━━ DATASET CONTENT
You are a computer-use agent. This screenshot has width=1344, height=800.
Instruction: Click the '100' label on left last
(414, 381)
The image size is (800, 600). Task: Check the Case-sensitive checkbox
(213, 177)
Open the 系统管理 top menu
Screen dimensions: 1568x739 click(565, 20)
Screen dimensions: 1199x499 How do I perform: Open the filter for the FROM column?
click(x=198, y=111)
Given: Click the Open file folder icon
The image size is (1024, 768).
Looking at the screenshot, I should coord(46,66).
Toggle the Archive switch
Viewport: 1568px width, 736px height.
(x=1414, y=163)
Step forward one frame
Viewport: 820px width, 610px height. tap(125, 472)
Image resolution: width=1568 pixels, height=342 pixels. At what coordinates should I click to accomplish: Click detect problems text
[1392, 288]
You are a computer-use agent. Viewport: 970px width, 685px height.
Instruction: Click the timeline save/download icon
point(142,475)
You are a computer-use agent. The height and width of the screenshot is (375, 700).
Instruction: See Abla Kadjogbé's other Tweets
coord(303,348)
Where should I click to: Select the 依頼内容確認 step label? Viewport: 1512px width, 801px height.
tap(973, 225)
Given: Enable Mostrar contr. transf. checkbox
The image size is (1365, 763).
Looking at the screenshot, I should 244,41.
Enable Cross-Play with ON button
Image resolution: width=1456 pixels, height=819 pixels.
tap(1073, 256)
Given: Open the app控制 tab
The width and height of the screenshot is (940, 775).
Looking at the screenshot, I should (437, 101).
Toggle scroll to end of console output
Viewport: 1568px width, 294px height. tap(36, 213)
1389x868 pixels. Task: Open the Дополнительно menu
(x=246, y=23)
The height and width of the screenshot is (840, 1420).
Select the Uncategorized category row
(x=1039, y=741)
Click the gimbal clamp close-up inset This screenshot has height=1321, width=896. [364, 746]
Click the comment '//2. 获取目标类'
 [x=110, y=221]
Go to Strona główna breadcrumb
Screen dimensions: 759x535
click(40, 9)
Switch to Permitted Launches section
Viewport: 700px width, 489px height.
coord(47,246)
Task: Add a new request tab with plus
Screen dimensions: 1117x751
━━━━
**TASK:**
Reproduce the data above verbatim, keeping every line in its original order.

**THE RESPONSE:**
You are a computer-use agent. This screenshot has width=1344, height=800.
Instruction: Click the '100' label on left last
(414, 381)
The image size is (800, 600). Task: Check the Case-sensitive checkbox
(213, 177)
Open the 系统管理 top menu
Screen dimensions: 1568x739 click(565, 20)
Screen dimensions: 1199x499 How do I perform: Open the filter for the FROM column?
click(x=198, y=111)
Given: Click the Open file folder icon
The image size is (1024, 768).
Looking at the screenshot, I should coord(46,66).
Toggle the Archive switch
Viewport: 1568px width, 736px height.
(x=1414, y=163)
Step forward one frame
Viewport: 820px width, 610px height. tap(125, 472)
Image resolution: width=1568 pixels, height=342 pixels. At what coordinates should I click to accomplish: Click detect problems text
[1392, 288]
You are a computer-use agent. Viewport: 970px width, 685px height.
Instruction: Click the timeline save/download icon
point(142,475)
You are a computer-use agent. The height and width of the screenshot is (375, 700).
Instruction: See Abla Kadjogbé's other Tweets
coord(303,348)
Where should I click to: Select the 依頼内容確認 step label? Viewport: 1512px width, 801px height.
tap(973, 225)
Given: Enable Mostrar contr. transf. checkbox
The image size is (1365, 763).
Looking at the screenshot, I should 244,41.
Enable Cross-Play with ON button
Image resolution: width=1456 pixels, height=819 pixels.
tap(1073, 256)
Given: Open the app控制 tab
The width and height of the screenshot is (940, 775).
Looking at the screenshot, I should (437, 101).
Toggle scroll to end of console output
Viewport: 1568px width, 294px height. tap(36, 213)
1389x868 pixels. Task: Open the Дополнительно menu
(x=246, y=23)
The height and width of the screenshot is (840, 1420).
Select the Uncategorized category row
(x=1039, y=741)
Click the gimbal clamp close-up inset This screenshot has height=1321, width=896. [364, 746]
Click the comment '//2. 获取目标类'
 [x=110, y=221]
Go to Strona główna breadcrumb
Screen dimensions: 759x535
click(40, 9)
Switch to Permitted Launches section
Viewport: 700px width, 489px height.
coord(47,246)
Task: Add a new request tab with plus
Screen dimensions: 1117x751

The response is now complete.